Chapter 4. WEP Security

IN THIS CHAPTER

• WEP Introduction

• RC4 Encryption

• How RC4 Works

Wireless transmissions are available to hackers as well as authorized users. However, the IEEE 802.11 standard does include some measure of protection. This protection, known as the Wired Equivalency Privacy (WEP) protocol, defines a set of instructions and rules by which wireless data can be transmitted over the airwaves with at least a modicum of security.

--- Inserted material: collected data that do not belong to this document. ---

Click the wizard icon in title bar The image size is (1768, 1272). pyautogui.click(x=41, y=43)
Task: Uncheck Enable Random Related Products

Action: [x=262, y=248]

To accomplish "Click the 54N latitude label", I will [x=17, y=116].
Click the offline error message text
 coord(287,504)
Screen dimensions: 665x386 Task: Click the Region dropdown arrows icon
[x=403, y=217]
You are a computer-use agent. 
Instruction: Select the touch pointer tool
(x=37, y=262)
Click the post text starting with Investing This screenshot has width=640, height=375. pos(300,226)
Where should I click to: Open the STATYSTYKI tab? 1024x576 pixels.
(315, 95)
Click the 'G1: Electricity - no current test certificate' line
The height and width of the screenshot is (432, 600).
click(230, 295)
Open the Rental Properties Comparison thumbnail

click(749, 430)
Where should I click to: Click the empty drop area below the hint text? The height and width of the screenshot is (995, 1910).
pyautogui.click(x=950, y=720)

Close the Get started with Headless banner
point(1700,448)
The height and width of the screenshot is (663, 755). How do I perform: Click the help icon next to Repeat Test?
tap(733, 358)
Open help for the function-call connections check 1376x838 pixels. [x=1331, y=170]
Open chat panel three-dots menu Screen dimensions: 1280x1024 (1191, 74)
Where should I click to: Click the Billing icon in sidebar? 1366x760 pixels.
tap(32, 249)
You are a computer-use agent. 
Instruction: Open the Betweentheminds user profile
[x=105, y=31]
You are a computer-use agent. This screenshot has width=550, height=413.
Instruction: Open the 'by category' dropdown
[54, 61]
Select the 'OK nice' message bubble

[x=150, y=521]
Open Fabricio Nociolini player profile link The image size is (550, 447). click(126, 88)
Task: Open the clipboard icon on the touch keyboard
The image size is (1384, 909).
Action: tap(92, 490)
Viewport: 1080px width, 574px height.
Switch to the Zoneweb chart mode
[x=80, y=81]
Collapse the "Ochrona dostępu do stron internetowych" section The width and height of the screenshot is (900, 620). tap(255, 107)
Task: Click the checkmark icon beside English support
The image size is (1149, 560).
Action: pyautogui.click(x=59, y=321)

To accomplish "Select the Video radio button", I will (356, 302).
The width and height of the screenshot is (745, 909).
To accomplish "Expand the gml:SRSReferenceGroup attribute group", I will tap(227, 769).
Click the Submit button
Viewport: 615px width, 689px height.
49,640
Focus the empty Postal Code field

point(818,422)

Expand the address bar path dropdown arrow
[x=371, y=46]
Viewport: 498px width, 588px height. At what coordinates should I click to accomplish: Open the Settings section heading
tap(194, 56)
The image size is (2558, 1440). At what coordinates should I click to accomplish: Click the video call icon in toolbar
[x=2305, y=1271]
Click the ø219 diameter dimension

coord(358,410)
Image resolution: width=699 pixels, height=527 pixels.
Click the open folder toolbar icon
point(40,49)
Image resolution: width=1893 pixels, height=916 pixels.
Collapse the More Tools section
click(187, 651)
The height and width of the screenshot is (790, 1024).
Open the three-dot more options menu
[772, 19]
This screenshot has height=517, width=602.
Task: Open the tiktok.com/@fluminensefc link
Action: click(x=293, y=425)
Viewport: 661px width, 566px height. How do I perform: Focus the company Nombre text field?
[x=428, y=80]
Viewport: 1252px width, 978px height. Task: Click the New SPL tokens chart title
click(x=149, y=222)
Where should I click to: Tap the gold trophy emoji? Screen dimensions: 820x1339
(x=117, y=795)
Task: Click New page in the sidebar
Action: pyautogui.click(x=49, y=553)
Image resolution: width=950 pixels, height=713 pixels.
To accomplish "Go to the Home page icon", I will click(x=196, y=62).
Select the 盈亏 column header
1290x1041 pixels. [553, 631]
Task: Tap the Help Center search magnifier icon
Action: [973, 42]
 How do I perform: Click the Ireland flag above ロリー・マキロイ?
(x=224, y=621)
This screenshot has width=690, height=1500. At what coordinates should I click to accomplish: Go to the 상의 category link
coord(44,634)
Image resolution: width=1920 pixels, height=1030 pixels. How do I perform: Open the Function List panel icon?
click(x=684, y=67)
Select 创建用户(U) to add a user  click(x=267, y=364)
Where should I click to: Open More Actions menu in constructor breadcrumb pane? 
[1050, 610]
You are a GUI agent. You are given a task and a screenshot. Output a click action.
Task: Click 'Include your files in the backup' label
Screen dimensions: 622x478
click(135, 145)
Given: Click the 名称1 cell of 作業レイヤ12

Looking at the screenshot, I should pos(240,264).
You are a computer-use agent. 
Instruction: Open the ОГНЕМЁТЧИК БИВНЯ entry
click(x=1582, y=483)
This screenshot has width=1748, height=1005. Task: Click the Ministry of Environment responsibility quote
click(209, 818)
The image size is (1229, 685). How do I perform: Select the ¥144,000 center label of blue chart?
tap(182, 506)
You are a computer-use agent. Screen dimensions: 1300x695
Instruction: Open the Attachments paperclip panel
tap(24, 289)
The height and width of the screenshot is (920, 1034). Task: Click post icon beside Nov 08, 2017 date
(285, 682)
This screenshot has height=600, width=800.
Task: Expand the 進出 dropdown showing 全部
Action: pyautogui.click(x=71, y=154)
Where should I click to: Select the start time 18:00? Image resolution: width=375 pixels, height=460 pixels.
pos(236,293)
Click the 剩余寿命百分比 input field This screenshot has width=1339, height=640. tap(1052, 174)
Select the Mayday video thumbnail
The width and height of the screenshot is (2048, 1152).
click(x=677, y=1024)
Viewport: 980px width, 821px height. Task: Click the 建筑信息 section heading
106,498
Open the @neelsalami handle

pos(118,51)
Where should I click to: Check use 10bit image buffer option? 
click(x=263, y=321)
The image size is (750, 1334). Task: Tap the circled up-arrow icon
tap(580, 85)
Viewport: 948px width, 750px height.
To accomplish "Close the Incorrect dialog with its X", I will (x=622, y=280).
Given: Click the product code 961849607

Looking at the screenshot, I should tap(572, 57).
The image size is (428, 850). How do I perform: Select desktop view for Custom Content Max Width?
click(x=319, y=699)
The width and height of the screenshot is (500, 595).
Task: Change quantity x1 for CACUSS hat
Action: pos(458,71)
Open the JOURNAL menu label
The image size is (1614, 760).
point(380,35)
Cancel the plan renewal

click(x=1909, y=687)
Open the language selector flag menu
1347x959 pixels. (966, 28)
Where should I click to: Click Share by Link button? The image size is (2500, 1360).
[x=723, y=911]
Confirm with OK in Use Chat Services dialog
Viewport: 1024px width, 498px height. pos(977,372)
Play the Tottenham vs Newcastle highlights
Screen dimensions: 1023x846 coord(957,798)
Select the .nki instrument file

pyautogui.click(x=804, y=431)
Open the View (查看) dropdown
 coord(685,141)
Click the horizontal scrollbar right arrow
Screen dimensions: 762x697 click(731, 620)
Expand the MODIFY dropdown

At its birth, many believed that WEP offered impenetrable resistance to hackers. However, as wireless networks began to grow in popularity, a group of scientists discovered a serious flaw. Although these scientists themselves merely theorized about the weakness, their basic research unleashed a wave of security vulnerabilities that demolished WEP security. This chapter will introduce WEP security and the latent flaws that doomed it to failure. The following chapter (Chapter 5, "Cracking WEP") will show you exactly how to break WEP.

Little peer-review by expert cryptographers was performed on the WEP algorithms during the IEEE approval process for 802.11 security mechanisms. Because of this, WEP has multiple flaws that would have been caught if crypto experts had reviewed some of the implementation specifics of WEP. In contrast, the IETF has had many crypto experts involved in designing/reviewing IPsec/IKE. IPsec/IKE has had far more scrutiny by crypto experts and does a much better job of privacy, authentication, and data integrity.